Why are we doing this?
Preservica’s always had scalability as a consideration. Up until recently, the way we’ve addressed that is that expensive operations take place on the job queue (either as steps within a workflow, or jobs started on a schedule like storage integrity checks), and if the system is overloaded, we can add extra job queues. Some of you with Enterprise (EPC or on premise) systems will know about this because we’ve worked with you to add extra job queue servers to your system, and our operations team can tune the number of job queues our shared cloud instances have.
This is a manual process, and it’s also a blunt instrument - we end up scaling entire job queues (which are large and expensive to set up) when perhaps only one part of it is really under load, for example the FFmpeg tool if you have a migration workflow that’s running on a lot of videos. It’s also difficult to have any kind of elastic scaling for entire job queues, as there isn’t any tooling to help with that and the metrics available are very high level.
As we’re trying to expand our SaaS offering - Preservica Starter greatly increases the number of people using our systems, and initiatives like Preserve365 will result in much larger loads on some aspects of that system - this method of scaling becomes insufficient. The operational expense of managing more systems under load becomes unsustainable, and the infrastructure cost of scaling the entire job queue rather than just the parts actually under load gets expensive. And being able to elastically scale those smaller parts will further improve infrastructure cost - firstly for our cloud systems, but also if you have an on-premise scalability need.
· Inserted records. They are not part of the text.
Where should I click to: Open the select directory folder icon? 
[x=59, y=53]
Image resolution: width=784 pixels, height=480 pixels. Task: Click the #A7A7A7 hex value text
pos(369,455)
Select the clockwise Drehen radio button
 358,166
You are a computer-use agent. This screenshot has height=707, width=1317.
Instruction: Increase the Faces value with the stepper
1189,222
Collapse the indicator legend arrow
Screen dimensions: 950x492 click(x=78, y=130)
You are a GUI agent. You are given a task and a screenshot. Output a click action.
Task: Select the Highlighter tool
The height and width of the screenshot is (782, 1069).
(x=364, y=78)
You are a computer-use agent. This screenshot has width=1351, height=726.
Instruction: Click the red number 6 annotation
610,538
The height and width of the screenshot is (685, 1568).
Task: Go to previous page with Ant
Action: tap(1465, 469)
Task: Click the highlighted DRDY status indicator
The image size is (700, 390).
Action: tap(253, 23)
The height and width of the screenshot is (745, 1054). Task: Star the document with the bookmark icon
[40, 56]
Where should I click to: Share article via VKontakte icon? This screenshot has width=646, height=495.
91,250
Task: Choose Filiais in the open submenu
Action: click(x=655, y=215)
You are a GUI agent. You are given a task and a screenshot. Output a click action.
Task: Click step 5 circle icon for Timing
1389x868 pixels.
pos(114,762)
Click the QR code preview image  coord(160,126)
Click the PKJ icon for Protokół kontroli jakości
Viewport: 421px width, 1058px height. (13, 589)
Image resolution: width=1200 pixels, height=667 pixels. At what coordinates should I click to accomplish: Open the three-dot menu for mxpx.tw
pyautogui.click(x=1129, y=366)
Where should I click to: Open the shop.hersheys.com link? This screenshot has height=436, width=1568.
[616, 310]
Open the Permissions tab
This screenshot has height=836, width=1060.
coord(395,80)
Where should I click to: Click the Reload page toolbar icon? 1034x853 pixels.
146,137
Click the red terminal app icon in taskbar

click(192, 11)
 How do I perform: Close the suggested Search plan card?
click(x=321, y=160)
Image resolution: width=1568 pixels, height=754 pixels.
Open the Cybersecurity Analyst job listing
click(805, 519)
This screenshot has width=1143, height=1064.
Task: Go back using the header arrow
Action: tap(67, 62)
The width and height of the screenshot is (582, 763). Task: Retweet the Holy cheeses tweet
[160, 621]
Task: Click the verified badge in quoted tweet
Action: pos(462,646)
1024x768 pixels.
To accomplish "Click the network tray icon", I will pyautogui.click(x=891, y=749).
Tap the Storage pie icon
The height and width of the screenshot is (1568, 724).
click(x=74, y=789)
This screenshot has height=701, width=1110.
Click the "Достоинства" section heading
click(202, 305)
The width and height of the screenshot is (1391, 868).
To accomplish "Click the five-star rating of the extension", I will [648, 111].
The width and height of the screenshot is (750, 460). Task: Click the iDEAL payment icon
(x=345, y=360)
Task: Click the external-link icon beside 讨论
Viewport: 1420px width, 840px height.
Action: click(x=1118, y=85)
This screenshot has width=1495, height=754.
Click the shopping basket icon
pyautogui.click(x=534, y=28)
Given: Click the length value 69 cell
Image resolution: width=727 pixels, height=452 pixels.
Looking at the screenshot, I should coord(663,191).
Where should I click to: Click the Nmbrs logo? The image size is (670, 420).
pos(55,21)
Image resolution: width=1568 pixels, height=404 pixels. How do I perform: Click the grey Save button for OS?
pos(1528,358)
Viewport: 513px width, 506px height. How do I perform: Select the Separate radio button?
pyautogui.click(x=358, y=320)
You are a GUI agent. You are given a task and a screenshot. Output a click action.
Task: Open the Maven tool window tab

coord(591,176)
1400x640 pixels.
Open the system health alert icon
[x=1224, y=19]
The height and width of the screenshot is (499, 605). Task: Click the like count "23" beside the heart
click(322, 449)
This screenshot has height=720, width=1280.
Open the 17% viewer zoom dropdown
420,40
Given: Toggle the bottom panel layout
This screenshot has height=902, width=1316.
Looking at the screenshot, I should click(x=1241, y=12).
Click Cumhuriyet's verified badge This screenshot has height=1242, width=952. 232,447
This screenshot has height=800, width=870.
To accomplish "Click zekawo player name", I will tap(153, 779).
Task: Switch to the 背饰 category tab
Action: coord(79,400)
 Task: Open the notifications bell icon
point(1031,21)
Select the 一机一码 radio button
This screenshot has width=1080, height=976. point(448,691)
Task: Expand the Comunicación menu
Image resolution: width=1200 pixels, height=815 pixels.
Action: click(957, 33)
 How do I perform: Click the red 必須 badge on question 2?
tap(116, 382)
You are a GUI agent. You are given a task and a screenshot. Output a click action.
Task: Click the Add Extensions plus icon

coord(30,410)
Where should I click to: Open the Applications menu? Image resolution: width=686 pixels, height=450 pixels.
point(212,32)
It also has internal benefits for the engineering teams, because by separating and isolating services from each other we reduce the chances of code changes causing unexpected consequences a long way from where the change is made.
What do I get out of this?
Users of our cloud hosted systems won’t notice anything changing. But that lack of a change is the benefit for you: this will make our system more reliable, responsive to usage patterns, resilient, able to handle larger numbers of users, so as we grow it means you won’t see the problems that would otherwise be caused by an overloaded system.
Eventually, it should also enable us to make high load activities (ingest and migration) scale more responsively and complete more quickly. On-premise customers with high load will also be able to take advantage of the updates, and get the same benefits as our cloud operations, if they need to.
Microservice size and the Preservica ‘miniservice’
There is a trade-off when splitting a system up: you are reducing complexity within each part, but you are increasing the complexity of interactions between parts. Communication between different microservices is more expensive than communication between classes within a single code base, because you have to consider the asynchronous nature of those calls and the possibility that the other service is not available or busy, so smaller isn’t always better.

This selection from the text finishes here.